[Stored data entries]
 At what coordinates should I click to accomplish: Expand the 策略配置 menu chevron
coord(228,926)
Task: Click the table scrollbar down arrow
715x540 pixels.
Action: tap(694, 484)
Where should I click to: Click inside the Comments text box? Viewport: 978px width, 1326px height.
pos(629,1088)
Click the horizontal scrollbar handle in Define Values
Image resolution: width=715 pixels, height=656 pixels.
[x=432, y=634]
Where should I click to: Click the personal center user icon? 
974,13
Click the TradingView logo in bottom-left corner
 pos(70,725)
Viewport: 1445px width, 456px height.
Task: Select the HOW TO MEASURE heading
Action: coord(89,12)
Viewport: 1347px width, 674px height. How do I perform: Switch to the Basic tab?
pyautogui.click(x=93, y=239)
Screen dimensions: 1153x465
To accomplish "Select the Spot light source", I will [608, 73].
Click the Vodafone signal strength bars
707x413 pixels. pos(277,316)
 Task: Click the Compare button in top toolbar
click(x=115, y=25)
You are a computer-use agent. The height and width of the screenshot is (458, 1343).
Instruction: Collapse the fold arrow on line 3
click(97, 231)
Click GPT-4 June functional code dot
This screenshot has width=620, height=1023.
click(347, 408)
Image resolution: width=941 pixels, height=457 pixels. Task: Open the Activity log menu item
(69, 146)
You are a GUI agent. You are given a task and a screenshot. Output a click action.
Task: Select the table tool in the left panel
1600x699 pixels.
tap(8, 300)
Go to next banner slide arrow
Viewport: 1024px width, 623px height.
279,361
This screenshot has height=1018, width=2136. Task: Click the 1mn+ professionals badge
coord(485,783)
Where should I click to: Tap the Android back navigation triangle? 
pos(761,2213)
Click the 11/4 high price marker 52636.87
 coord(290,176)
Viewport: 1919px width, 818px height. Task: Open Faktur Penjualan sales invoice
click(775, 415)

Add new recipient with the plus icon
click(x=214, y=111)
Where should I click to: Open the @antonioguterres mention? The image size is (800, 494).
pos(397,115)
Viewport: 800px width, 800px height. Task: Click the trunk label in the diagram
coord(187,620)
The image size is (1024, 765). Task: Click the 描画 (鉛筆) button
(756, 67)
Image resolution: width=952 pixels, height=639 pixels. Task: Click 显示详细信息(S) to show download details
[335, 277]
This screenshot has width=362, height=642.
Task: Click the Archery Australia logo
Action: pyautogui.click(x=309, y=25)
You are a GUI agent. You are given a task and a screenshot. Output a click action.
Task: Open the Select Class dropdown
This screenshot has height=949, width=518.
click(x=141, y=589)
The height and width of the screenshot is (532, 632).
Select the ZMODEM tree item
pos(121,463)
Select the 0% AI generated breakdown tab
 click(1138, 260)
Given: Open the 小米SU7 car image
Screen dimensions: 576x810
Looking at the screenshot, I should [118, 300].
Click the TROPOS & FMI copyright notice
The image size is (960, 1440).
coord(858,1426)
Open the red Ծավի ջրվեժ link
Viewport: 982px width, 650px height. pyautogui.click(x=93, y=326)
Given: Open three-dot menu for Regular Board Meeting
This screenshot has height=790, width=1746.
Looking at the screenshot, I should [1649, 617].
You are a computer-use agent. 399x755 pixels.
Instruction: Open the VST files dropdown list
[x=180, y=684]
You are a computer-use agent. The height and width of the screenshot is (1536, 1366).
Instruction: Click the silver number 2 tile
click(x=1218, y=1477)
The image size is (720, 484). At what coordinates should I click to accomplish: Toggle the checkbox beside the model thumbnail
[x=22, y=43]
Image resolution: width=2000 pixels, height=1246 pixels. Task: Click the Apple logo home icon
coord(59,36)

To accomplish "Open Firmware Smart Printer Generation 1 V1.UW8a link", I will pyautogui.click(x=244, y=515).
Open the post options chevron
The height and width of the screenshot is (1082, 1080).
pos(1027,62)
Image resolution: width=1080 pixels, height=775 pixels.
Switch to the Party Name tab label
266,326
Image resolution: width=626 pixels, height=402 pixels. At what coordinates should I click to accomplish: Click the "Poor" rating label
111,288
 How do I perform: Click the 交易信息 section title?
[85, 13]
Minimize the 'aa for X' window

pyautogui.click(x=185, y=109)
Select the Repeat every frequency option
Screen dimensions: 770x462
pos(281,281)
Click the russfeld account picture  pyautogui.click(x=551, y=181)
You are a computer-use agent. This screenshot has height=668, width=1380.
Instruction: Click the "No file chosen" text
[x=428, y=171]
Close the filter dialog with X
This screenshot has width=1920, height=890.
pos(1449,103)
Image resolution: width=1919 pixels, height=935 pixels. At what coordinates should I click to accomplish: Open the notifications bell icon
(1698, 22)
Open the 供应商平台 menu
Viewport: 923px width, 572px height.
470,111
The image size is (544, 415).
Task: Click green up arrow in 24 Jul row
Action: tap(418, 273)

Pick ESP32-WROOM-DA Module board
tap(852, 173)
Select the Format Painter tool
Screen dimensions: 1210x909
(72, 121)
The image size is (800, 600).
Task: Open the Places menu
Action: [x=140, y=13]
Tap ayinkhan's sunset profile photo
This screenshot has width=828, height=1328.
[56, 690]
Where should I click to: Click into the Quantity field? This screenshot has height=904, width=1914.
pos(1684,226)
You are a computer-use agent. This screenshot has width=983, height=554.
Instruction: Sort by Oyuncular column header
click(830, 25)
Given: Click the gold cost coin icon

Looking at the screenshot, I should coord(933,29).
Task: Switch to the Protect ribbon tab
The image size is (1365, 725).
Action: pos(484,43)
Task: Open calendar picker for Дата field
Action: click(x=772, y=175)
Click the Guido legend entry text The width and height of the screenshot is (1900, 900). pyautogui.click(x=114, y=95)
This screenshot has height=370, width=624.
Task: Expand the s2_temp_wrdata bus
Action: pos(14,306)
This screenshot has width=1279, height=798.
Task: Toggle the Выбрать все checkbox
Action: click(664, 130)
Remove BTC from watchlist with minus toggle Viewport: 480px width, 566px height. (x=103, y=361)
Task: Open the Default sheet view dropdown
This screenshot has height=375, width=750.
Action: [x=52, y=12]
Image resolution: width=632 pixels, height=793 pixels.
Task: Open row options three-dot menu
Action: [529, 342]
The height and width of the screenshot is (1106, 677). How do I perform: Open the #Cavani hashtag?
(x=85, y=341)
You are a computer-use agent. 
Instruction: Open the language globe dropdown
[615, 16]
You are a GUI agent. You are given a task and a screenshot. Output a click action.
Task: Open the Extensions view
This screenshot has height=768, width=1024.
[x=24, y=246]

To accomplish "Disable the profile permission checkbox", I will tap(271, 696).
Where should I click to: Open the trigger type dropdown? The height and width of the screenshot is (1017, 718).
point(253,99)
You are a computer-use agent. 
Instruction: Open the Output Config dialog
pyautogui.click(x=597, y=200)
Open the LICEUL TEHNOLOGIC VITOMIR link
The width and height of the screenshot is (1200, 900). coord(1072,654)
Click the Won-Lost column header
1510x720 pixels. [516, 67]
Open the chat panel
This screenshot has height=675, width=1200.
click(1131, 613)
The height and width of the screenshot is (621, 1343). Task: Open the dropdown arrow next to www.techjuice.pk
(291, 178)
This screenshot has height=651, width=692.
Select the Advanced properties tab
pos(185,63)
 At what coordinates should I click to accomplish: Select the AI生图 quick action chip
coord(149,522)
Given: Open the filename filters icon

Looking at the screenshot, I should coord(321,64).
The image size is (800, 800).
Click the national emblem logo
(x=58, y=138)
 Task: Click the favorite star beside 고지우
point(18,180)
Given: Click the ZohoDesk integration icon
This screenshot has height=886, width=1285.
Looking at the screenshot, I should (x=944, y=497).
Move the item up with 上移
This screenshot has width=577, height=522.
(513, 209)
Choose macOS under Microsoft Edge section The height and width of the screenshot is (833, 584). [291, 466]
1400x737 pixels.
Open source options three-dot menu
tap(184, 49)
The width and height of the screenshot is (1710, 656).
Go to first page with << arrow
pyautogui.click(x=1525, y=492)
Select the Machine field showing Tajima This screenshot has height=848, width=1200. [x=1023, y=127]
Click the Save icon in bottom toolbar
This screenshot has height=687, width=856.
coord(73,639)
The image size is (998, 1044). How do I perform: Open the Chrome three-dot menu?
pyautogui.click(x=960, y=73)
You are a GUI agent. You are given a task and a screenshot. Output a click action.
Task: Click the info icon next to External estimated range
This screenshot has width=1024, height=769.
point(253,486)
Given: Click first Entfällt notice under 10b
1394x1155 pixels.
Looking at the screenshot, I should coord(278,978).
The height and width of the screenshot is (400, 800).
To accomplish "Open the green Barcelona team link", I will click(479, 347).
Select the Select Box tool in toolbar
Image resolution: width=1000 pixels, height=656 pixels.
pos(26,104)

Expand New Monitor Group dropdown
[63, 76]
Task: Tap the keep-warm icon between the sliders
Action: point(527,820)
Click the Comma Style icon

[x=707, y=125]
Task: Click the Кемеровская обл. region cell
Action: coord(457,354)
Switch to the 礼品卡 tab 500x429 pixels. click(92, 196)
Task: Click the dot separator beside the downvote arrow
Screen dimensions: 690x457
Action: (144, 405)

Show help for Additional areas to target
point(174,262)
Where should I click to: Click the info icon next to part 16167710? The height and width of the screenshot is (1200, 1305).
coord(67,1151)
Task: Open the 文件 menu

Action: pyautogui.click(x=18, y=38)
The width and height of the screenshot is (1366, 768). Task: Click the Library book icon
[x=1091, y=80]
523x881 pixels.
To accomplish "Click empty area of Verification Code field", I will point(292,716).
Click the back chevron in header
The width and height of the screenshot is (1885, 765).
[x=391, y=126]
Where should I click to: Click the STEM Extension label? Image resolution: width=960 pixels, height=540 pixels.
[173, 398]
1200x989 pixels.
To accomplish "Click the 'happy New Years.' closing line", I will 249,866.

- **What you need to do**:
Look above for the line containing "Task: Open the Default sheet view dropdown". Output from there through the line containing "This screenshot has height=651, width=692.", exactly and inclusively.

- **Task answer**:
Task: Open the Default sheet view dropdown
This screenshot has height=375, width=750.
Action: [x=52, y=12]
Image resolution: width=632 pixels, height=793 pixels.
Task: Open row options three-dot menu
Action: [529, 342]
The height and width of the screenshot is (1106, 677). How do I perform: Open the #Cavani hashtag?
(x=85, y=341)
You are a computer-use agent. 
Instruction: Open the language globe dropdown
[615, 16]
You are a GUI agent. You are given a task and a screenshot. Output a click action.
Task: Open the Extensions view
This screenshot has height=768, width=1024.
[x=24, y=246]

To accomplish "Disable the profile permission checkbox", I will tap(271, 696).
Where should I click to: Open the trigger type dropdown? The height and width of the screenshot is (1017, 718).
point(253,99)
You are a computer-use agent. 
Instruction: Open the Output Config dialog
pyautogui.click(x=597, y=200)
Open the LICEUL TEHNOLOGIC VITOMIR link
The width and height of the screenshot is (1200, 900). coord(1072,654)
Click the Won-Lost column header
1510x720 pixels. [516, 67]
Open the chat panel
This screenshot has height=675, width=1200.
click(1131, 613)
The height and width of the screenshot is (621, 1343). Task: Open the dropdown arrow next to www.techjuice.pk
(291, 178)
This screenshot has height=651, width=692.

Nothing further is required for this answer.